Huntington's disease is hereditary. A single gene change that can be passed down generations from mother or father to their children to cause a myriad of symptoms varying widely from person to person. But with typical age of onset in middle age. Because a single gene is to blame, a genetic test for diagnosis is available which lets people know if they will get Huntington's in later life. To find out more, I firstly met Richard Price whose wife Heather, started to exhibited symptoms 8 years ago.
Richard:: My wife now Heather is in residential care. She started off with not being able to handle stress, even the smallest of issues can make her quite upset. Also, in terms of depression, she suffered from that a little as well. She has what has turned out to be a very aggressive form of Huntington's that has affected not only her cognitive side and her mobility, but also her mental state. So, from that perspective, it has changed quite a lot. She went into residential care about 2 years ago. But just in the last 6 months, she’s been declining in terms of her mental state. It was really just trying to get treatments. So, we’re trialling in a treatment to try and make her just more comfortable and less upset, and unsettled, which she currently is. Where she currently resides there is between 4 and 6 people with Huntington’s and they all are so different. You've got one person that you just wouldn't realise, in fact, the GP probably won’t realise that they have HD. You've got other people that have the movement issues and you've got people with the emotional and the cognitive issues. Unfortunately, Heather has had all three. Yeah, it’s been real tough. Of course, Heather, having watched her mother go through what she’s going through, it’s been really quite tough on her. She’s 43 now. She was tested when she was 18. At that stage, they'd only just discovered how to actually discover the gene and test for it. Heather is a very positive and proactive person, so she wanted to know whether she was going to have the symptoms later on in life. So, it was quite tough, but she got through it. In fact, that helped her knowing rather than not knowing.
Hannah:: Did she ever mentioned that as a result of having this test and knowing that she was going to develop Huntington's down the line, do you think she led her life a little bit differently because of that?

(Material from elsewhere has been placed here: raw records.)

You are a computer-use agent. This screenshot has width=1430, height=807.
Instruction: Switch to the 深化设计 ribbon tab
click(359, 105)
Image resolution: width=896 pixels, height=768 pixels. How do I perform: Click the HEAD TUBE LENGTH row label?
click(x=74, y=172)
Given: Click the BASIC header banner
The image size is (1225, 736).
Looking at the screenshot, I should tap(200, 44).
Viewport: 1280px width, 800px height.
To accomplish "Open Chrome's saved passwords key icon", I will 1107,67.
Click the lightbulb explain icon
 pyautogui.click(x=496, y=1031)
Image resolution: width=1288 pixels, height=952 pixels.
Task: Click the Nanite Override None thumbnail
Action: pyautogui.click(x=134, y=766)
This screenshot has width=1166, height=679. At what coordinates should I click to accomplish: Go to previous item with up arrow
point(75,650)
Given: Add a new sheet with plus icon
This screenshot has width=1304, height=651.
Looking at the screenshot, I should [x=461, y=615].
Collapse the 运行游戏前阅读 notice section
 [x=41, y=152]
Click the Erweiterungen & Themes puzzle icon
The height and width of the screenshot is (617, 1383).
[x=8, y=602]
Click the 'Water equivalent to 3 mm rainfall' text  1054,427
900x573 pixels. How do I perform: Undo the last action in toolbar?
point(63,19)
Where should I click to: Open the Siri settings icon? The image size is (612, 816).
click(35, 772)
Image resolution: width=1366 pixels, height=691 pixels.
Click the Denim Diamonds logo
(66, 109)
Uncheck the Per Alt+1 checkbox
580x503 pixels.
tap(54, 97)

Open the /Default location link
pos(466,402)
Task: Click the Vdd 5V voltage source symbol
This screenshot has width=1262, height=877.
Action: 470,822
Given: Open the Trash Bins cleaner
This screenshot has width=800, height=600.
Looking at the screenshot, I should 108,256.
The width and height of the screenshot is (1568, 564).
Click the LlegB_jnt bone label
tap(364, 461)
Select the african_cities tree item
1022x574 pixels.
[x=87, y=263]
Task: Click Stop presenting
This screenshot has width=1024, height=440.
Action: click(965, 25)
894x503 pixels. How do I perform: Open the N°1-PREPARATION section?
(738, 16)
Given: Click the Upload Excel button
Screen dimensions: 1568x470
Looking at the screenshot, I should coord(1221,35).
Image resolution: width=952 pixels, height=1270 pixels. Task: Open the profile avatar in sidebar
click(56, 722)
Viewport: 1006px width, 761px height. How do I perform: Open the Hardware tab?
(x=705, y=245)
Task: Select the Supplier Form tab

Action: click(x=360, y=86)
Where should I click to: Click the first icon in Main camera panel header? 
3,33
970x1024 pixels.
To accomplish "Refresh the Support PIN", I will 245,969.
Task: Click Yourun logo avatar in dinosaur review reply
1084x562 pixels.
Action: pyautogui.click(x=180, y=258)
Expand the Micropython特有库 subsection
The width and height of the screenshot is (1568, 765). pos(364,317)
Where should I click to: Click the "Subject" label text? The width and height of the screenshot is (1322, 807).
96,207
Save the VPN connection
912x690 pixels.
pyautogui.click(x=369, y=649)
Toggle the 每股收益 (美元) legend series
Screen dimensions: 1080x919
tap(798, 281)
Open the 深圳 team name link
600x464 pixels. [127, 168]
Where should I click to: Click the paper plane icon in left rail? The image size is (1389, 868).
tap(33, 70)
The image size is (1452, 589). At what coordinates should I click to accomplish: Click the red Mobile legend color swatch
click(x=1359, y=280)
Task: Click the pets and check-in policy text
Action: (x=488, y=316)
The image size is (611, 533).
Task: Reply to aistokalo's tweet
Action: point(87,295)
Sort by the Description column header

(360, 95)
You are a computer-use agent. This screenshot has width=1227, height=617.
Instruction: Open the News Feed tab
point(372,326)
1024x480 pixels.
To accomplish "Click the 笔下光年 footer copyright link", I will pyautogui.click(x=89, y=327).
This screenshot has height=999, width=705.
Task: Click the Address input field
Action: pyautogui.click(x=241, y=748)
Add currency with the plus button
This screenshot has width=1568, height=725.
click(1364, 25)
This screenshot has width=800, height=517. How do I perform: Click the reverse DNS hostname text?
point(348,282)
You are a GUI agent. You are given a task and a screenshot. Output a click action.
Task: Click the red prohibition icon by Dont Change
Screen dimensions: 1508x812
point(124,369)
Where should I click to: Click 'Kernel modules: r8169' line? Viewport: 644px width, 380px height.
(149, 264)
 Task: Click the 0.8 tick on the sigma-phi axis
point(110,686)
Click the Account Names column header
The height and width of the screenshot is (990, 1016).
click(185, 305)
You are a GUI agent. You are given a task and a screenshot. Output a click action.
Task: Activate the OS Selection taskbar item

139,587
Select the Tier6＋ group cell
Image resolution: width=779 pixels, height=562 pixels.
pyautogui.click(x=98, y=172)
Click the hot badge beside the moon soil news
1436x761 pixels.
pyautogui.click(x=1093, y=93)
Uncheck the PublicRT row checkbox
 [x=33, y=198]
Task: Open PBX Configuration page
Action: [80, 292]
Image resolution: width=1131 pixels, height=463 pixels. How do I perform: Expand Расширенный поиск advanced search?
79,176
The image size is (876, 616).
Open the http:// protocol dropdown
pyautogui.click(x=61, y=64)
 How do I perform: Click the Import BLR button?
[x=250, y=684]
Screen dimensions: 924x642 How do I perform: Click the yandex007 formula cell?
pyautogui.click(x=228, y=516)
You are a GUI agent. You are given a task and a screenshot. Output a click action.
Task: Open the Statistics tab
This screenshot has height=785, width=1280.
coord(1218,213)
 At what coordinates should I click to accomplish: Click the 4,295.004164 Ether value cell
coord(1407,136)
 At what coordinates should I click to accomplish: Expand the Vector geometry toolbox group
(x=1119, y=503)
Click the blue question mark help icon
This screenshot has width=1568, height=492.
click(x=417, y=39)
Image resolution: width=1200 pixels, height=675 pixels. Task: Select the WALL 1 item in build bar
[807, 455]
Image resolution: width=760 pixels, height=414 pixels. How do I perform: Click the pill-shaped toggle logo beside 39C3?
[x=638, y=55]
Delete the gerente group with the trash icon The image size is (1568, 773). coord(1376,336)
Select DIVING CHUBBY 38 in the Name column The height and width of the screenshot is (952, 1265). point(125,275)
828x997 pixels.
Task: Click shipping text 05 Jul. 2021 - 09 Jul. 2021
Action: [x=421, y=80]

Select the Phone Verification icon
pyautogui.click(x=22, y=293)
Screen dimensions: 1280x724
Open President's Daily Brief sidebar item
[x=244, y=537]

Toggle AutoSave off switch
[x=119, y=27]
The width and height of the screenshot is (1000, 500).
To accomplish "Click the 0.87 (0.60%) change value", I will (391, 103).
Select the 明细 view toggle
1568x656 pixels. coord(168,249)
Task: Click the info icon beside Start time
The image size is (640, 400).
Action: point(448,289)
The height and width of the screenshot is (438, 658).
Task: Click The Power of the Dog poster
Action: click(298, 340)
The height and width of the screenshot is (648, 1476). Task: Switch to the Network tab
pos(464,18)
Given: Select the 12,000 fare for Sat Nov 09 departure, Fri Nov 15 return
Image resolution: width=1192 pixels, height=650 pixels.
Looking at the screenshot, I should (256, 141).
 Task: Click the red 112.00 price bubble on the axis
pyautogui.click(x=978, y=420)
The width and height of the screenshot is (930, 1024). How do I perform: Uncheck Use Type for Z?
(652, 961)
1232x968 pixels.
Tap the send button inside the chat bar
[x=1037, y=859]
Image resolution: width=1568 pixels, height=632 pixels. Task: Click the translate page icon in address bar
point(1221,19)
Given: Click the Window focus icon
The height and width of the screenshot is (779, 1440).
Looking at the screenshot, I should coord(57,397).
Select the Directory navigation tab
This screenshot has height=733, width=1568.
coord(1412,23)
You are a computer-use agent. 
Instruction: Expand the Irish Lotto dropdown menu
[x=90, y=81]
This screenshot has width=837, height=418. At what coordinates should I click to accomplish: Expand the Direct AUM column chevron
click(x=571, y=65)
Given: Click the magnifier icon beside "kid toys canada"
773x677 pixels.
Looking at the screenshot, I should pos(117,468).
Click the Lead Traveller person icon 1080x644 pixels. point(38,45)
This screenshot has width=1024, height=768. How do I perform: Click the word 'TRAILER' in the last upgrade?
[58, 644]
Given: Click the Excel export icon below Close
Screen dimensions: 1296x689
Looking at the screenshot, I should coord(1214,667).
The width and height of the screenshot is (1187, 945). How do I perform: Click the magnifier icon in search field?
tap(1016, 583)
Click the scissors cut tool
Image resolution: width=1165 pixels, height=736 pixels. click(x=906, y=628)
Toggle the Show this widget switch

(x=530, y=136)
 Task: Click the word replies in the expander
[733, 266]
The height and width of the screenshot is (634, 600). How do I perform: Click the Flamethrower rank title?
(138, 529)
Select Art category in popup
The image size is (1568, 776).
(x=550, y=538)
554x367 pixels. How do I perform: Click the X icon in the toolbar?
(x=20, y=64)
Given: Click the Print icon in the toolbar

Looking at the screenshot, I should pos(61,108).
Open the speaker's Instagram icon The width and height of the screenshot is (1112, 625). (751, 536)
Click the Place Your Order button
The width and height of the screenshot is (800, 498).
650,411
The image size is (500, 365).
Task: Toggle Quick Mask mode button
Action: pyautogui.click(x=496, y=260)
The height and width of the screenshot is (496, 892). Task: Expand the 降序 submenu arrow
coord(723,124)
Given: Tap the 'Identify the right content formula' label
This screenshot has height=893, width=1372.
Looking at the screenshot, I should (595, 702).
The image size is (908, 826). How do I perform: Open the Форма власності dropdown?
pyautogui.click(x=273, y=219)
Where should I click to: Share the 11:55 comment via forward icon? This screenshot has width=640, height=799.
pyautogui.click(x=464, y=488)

Richard:: Definitely. In fact, that was her purpose. Everything from deciding to get a diploma rather than a degree, so rather than going to a university and really, just getting into the work force and really, just building up a nest egg. When the symptoms really started to appear, she was able to manage that, understand it, and then make some decisions around it. So, she always had planned on travelling. And for a Canadian from the east coast, it's not as common as we have in New Zealand. She sold her house and went travelling and I met up with her in London.
Hannah:: Do you have children with Heather?
Richard:: No, that was another sort of decision that she made quite early on because it seems that her family may be more prone to passing it down the line. Her brother has it as well. He does have a son. Heather had a lot of time to sort of process and accept that and we’re both at the same mind. So, we had dogs instead of children.